Münevver Karabulut'un katil zanlısı Cem Garipoğlu'nun ölümüne dair pek çok soru yanıt bulacak. Silivri Cezaevi'nde intihar eden Garipoğlu'nun mezarının açılma kararı, yapılan otopsi kayıtlarını yeniden gündeme taşıdı. 3 Ekim Perşembe günü gerçekleştirilecek fethi kabir işlemi ile birlikte, Garipoğlu'na ait ceset İstanbul Adli Tıp Kurumu'na götürülecek.
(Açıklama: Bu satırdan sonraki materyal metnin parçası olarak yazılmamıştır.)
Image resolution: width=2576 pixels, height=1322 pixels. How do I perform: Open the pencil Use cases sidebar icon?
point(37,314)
Burada uzman ekiplerce inceleme yapılacak ve Garipoğlu ailesinden alınacak DNA örnekleriyle karşılaştırılacak.
OTOPSİ RAPORUNDA ŞOK DETAYLAR
Cem Garipoğlu'nun otopsi raporunda, intihar anında bedeninde "ölü lekeleri" tespit edildi. Vücudun arka yüzünde, yüzde ve göğüs üst kısmında koyu mor renkte lekeler oluştu. Bu lekelere ek olarak, Garipoğlu'nun başında bir poşet, boynunda ise kırmızı düğümlenmiş naylon çamaşır ipi bulundu. İpi, cezaevinin kantininden temin etmişti.
DNA ANALİZLERİ YÜZDE 99 UYUMLU ÇIKTI
Garipoğlu'ndan alınan kan örneği ile ailesinin DNA profilleri karşılaştırıldı. Otopsi raporunda, 2009 yılında alınan kan ile öldükten sonra alınan kan örneğinin DNA profili yüzde 99.9 oranında uyumlu olduğu belirlendi. Bu sonuç, Garipoğlu'nun anne ve babası ile biyolojik bağının kesinliğini ortaya koydu.
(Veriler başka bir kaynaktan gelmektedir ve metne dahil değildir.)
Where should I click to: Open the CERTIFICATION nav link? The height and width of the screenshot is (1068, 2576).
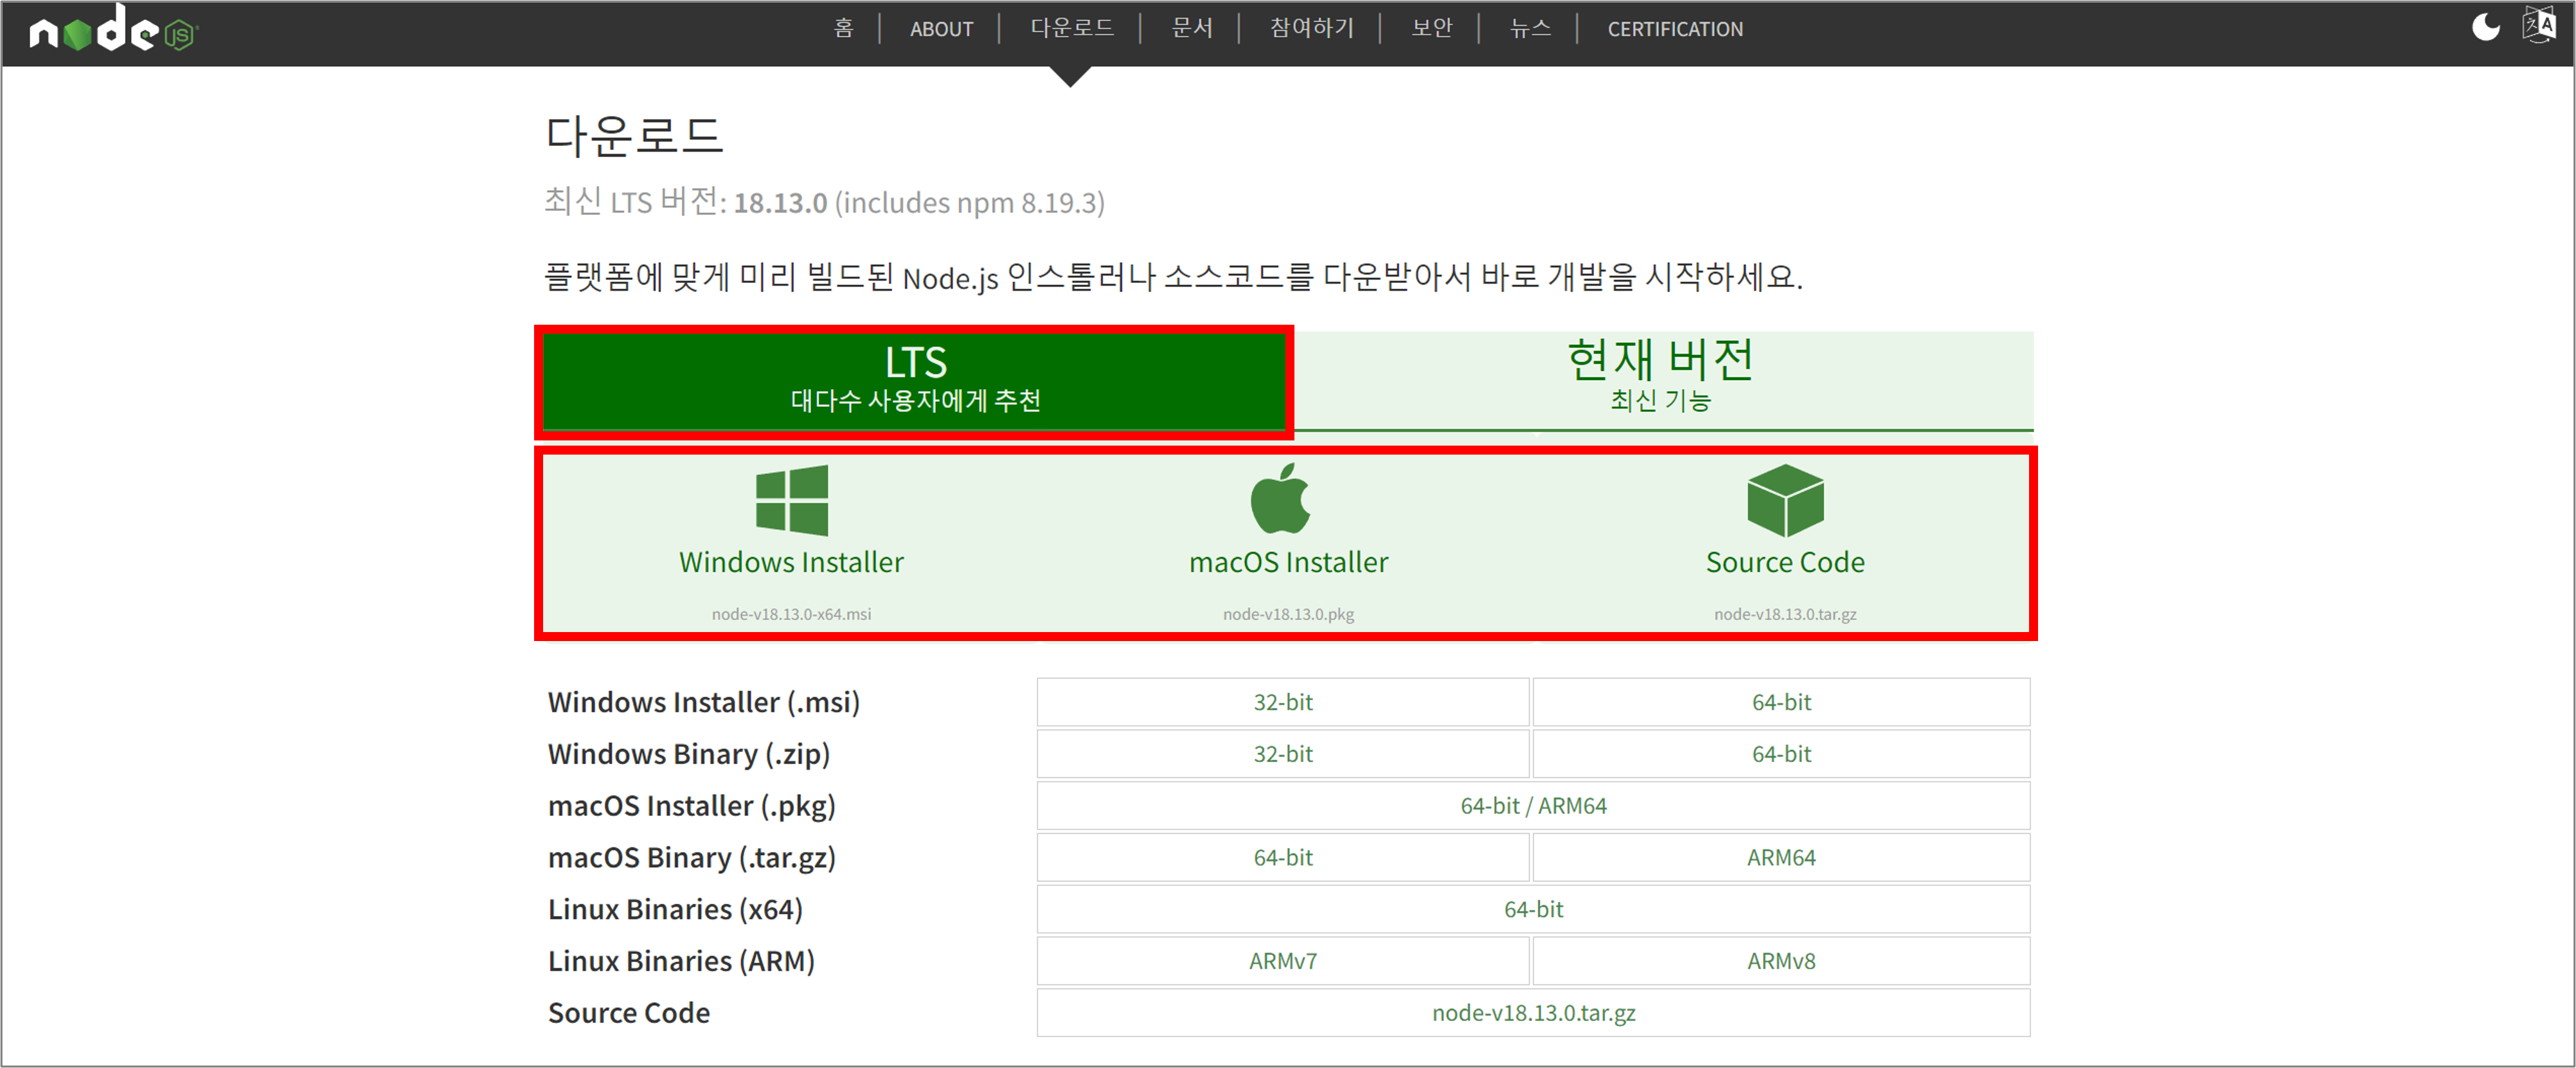coord(1674,29)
MEKANİK ASFİKSİ VE ÖLÜM NEDENİ
Garipoğlu'nun ölüm nedeninin, başına poşet geçirilmesine bağlı ağız ve burun kapanması ile mekanik asfiksi sonucu gerçekleştiği tespit edildi. Raporda, "Oksijen yetersizliğine bağlı ölüm meydana gelmiştir." denildi.
HIZLA GELİŞEN OLAYLAR
3 Ekim Perşembe günü yapılacak mezar açma işlemi, Garipoğlu'nun gerçekten ölüp ölmediği sorusuna yanıt arayacak. Garipoğlu'nun otopsisi, adli ve hukuki açıdan birçok sorunu da gündeme getirebilir.